------ Extract ------
Consultant shall furnish all environmental documents and forms to City in electronic
format, Microsoft Word 2000, or other format acceptable to City.
3. TIME OF PERFORMANCE
Time is of the essence in the performance of services under this Agreement and
Consultant shall perform the services in accordance with the schedule included
in Exhibit A. The failure by Consultant to strictly adhere to the schedule may
result in termination of this Agreement by City.
Notwithstanding the foregoing, Consultant shall not be responsible for delays due
to causes beyond Consultant's reasonable control. However, in the case of any
such delay in the services to be provided for the Project, each party hereby
agrees to provide notice to the other party so that all delays can be addressed.
3.1 Consultant shall submit all requests for extensions of time for performance
in writing to the Project Administrator not later than ten (10) calendar days
after the start of the condition that purportedly causes a delay. The Project
Administrator shall review all such requests and may grant reasonable
time extensions for unforeseeable delays that are beyond Consultant's
control.
------
▶ **Required actions**
a) Please set down the passage of the consultant agreement excerpt starting at "Consultant shall furnish" and ending at "can be addressed.", word for word.
b) Decide whether each statement agrees with the consultant agreement excerpt. Answer yes or no, and quote the words that settle it. (i) The Consultant must submit extension requests in writing within ten calendar days after the delaying condition begins. (ii) The Project Administrator is required to grant every extension request. (iii) Environmental documents may be furnished only in Microsoft Word 2000.
------ Given data ------
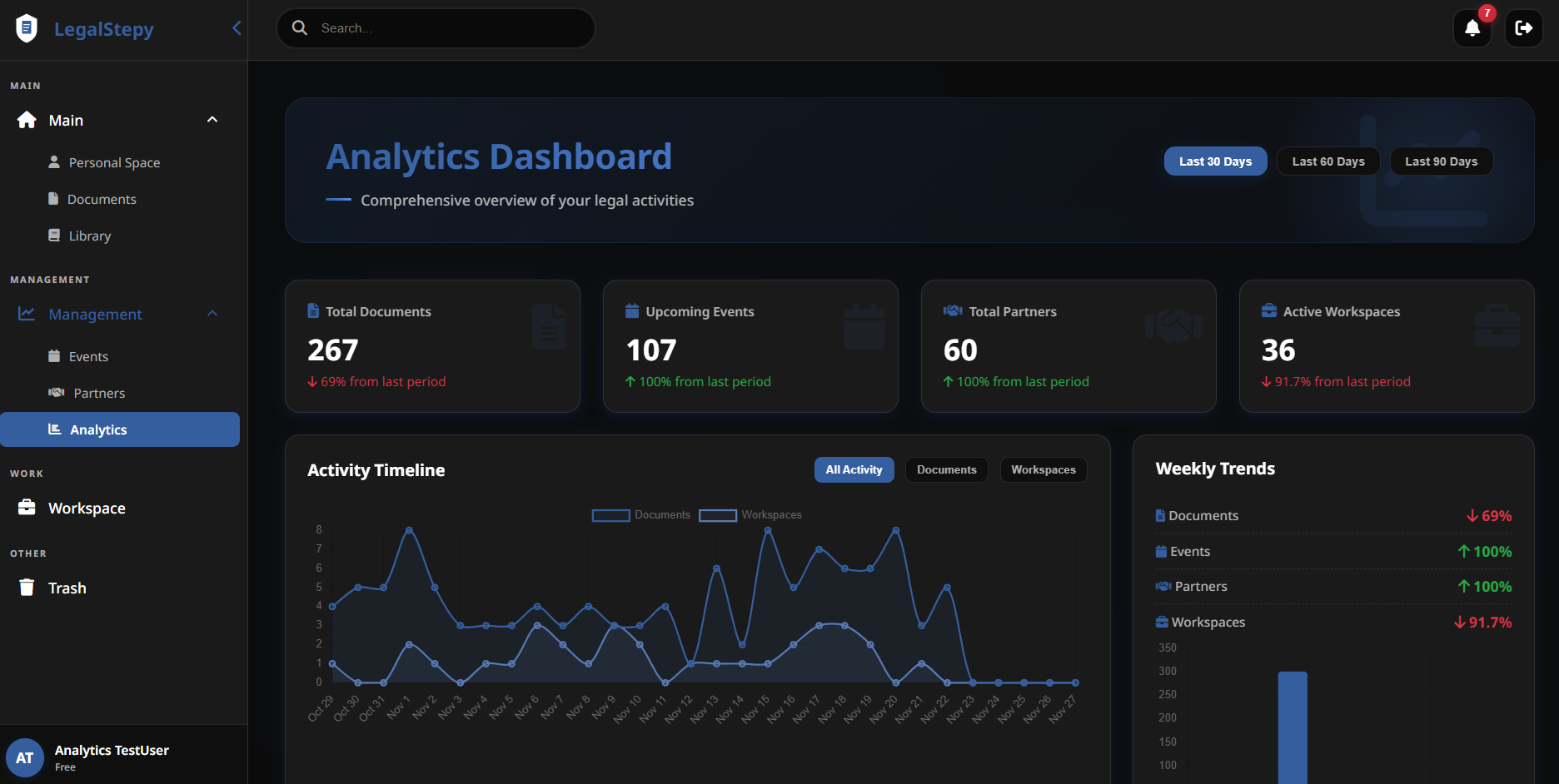Click inside the Search field
Screen dimensions: 1559x784
tap(435, 27)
------
▶ **Task responses**
a)
Consultant shall furnish all environmental documents and forms to City in electronic
format, Microsoft Word 2000, or other format acceptable to City.
3. TIME OF PERFORMANCE
Time is of the essence in the performance of services under this Agreement and
Consultant shall perform the services in accordance with the schedule included
in Exhibit A. The failure by Consultant to strictly adhere to the schedule may
result in termination of this Agreement by City.
Notwithstanding the foregoing, Consultant shall not be responsible for delays due
to causes beyond Consultant's reasonable control. However, in the case of any
such delay in the services to be provided for the Project, each party hereby
agrees to provide notice to the other party so that all delays can be addressed.

b)
(i) Yes: "in writing to the Project Administrator not later than ten (10) calendar days after the start of the condition that purportedly causes a delay"
(ii) No: "may grant reasonable time extensions for unforeseeable delays that are beyond Consultant's control"
(iii) No: "Microsoft Word 2000, or other format acceptable to City"